Mechanism of Sodium-Glucose Cotransporter-2 Inhibitors for Uricosuria

Abstract

Clinical trials have found that sodium-glucose cotransporter-2 (SGLT2) inhibitors reduce serum urate levels by 0.6–1.5 mg/dL, which might contribute to cardiovascular protection. Urate is the final degradation product of purine nucleotides in humans who lack uricase, unlike most mammals. Thus, the processes of urate handling differ. This review aims to address the handling of urate in humans and the mechanisms through which SGLT2 inhibitors reduce serum urate levels. The kidneys and intestines are respectively responsible for excreting 70% and 30% of urate in humans. Medications that inhibit urate excretion, as well as increased purine intake or production, can cause hyperuricemia and decrease kidney function, which plays a key role in urate excretion. Hyperuricemia is significantly associated with gout, renal stones, mortality, and cardiovascular and chronic kidney diseases.
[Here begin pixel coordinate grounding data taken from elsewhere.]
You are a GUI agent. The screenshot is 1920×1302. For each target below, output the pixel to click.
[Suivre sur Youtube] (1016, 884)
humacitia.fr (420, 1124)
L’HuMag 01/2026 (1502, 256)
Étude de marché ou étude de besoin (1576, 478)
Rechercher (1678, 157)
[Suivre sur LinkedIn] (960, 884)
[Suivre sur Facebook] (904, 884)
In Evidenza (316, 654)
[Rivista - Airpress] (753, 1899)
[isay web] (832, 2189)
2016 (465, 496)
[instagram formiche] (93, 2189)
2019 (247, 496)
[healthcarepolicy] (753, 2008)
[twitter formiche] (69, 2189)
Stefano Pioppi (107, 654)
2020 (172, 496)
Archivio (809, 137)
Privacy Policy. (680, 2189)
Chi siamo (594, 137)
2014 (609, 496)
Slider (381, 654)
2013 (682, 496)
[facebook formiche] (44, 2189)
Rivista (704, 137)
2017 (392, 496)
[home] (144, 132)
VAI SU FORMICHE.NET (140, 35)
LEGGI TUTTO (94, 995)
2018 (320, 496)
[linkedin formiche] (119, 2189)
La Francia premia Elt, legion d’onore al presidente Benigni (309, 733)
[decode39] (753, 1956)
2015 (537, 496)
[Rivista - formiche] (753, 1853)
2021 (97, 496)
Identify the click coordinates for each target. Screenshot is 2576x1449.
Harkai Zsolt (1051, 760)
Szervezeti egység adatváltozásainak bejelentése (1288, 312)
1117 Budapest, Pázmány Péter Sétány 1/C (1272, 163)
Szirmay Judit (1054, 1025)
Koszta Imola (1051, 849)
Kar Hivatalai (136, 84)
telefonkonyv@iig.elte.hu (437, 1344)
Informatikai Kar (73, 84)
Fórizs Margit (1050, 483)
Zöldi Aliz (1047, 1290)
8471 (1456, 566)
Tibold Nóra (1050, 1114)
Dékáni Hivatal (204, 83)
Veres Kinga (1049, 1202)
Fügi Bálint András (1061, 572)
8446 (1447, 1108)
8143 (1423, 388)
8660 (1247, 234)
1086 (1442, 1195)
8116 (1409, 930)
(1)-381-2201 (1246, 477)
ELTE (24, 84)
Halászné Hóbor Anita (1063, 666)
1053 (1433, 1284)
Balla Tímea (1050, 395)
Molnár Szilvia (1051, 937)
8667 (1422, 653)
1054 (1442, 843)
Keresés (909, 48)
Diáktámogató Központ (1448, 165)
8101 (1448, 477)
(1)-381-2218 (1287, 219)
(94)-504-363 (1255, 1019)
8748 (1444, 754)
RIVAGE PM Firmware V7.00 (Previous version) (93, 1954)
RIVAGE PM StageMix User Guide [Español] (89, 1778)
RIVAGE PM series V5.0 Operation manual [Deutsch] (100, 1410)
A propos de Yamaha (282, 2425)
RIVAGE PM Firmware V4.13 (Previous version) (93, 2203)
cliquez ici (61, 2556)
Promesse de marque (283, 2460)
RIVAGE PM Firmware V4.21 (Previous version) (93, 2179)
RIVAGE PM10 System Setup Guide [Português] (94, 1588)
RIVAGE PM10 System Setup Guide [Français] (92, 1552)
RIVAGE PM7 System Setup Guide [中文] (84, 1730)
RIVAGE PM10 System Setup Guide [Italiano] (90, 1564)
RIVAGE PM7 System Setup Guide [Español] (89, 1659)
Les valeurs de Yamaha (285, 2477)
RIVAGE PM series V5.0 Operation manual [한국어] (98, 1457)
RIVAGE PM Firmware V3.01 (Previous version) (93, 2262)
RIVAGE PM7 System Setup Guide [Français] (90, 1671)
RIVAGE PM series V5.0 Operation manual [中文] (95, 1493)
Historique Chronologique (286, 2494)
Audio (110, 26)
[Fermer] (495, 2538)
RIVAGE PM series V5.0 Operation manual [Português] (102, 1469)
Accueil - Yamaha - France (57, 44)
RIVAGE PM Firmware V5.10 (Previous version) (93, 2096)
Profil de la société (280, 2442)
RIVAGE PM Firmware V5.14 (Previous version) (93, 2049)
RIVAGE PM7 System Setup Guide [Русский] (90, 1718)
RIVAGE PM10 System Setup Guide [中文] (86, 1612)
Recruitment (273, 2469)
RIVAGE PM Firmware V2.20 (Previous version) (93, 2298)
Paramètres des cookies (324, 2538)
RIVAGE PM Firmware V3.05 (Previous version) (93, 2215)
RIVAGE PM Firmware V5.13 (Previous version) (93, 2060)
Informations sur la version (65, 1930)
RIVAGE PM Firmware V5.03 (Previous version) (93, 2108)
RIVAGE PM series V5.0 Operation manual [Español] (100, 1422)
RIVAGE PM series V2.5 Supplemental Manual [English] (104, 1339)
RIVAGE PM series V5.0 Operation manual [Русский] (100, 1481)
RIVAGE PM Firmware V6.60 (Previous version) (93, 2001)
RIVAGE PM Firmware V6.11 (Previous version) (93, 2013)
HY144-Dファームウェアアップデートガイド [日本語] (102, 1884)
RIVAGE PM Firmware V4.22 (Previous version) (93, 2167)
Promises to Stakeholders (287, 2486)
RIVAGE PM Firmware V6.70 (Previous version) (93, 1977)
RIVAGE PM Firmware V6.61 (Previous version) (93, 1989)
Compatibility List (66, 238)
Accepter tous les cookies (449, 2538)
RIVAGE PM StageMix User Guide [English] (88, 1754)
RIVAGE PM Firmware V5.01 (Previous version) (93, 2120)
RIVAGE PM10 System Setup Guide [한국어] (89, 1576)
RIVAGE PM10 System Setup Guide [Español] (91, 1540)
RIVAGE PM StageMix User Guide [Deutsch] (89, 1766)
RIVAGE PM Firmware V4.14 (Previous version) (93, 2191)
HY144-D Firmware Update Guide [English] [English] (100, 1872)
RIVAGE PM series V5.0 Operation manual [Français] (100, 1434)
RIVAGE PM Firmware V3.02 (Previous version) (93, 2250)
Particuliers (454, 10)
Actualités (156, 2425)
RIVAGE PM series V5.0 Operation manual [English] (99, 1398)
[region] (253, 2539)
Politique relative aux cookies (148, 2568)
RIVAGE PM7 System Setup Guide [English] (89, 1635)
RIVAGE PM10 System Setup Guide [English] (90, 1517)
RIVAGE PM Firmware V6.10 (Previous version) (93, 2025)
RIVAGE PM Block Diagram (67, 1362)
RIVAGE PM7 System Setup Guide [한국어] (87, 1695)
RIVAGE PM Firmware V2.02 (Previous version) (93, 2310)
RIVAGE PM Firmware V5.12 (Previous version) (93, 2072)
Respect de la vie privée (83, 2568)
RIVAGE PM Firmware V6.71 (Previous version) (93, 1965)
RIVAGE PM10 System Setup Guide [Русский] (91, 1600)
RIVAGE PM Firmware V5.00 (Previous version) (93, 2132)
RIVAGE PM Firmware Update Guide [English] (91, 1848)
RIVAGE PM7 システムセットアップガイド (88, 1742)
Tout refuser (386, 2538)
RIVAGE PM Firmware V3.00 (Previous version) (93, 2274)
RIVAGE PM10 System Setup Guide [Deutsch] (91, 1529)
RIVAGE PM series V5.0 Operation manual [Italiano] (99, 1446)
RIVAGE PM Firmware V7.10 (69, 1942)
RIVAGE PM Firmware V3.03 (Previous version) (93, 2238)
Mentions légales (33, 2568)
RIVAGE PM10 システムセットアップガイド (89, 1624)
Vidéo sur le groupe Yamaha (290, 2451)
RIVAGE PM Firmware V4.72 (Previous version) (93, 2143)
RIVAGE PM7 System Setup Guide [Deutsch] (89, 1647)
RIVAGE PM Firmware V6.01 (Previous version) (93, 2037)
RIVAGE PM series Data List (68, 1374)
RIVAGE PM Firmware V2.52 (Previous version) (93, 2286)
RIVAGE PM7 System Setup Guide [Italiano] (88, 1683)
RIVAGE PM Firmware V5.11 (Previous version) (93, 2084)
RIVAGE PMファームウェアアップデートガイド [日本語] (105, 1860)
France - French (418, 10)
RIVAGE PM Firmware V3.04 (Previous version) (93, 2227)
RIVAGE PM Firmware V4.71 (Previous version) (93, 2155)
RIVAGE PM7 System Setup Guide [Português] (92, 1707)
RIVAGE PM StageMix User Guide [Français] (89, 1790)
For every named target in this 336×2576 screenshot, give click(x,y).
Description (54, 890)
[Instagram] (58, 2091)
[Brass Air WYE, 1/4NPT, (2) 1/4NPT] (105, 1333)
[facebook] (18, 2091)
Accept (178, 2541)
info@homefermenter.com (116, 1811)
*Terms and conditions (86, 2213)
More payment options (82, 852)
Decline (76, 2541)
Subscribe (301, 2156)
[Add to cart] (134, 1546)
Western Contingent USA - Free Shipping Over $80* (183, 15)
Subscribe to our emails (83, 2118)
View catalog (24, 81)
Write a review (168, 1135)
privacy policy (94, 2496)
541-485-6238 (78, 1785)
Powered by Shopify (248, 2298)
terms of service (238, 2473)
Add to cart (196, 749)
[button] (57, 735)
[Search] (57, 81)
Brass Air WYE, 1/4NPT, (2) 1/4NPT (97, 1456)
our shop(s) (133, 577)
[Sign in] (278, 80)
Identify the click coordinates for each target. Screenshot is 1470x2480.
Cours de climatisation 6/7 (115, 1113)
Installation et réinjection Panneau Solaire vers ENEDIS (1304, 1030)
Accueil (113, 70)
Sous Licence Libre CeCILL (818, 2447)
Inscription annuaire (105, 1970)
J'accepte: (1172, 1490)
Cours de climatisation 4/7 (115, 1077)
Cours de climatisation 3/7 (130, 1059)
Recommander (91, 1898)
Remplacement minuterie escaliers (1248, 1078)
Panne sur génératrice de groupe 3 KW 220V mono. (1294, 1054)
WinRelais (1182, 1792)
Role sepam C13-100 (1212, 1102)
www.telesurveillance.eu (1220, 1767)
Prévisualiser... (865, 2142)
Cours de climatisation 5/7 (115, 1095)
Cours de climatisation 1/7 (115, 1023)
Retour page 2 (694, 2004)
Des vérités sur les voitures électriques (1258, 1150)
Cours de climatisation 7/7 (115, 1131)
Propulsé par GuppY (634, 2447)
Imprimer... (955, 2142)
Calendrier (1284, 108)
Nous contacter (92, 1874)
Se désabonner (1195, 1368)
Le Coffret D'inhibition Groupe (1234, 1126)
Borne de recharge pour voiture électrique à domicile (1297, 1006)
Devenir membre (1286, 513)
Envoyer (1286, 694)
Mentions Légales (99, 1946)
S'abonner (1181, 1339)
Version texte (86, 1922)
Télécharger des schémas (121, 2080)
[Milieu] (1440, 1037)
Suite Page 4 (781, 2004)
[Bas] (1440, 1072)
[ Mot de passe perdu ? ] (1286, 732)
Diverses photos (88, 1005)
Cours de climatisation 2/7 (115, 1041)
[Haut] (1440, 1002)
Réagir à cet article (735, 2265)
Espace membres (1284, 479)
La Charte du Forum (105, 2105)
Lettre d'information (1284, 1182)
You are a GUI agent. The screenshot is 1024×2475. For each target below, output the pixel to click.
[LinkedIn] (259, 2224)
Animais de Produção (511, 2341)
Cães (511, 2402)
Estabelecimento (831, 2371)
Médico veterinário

SGLT2 inhibitors lower serum urate by inhibiting its reabsorption through urate anion exchanger 1 in apical membranes of renal proximal tubules and promoting urate excretion through ATP-binding cassette subfamily G member 2 (ABCG2) located in the apical membrane of the proximal tubule and ABCG2 in the intestinal membrane. Further mechanistic studies are needed to elucidate how SGLT2 inhibitors lower serum urate levels. Although the clinical benefits of SGLT2 inhibitors probably do not arise solely from urate reduction, they decrease serum urate levels, suggesting that they could serve as adjunctive therapy for patients with hyperuricemia.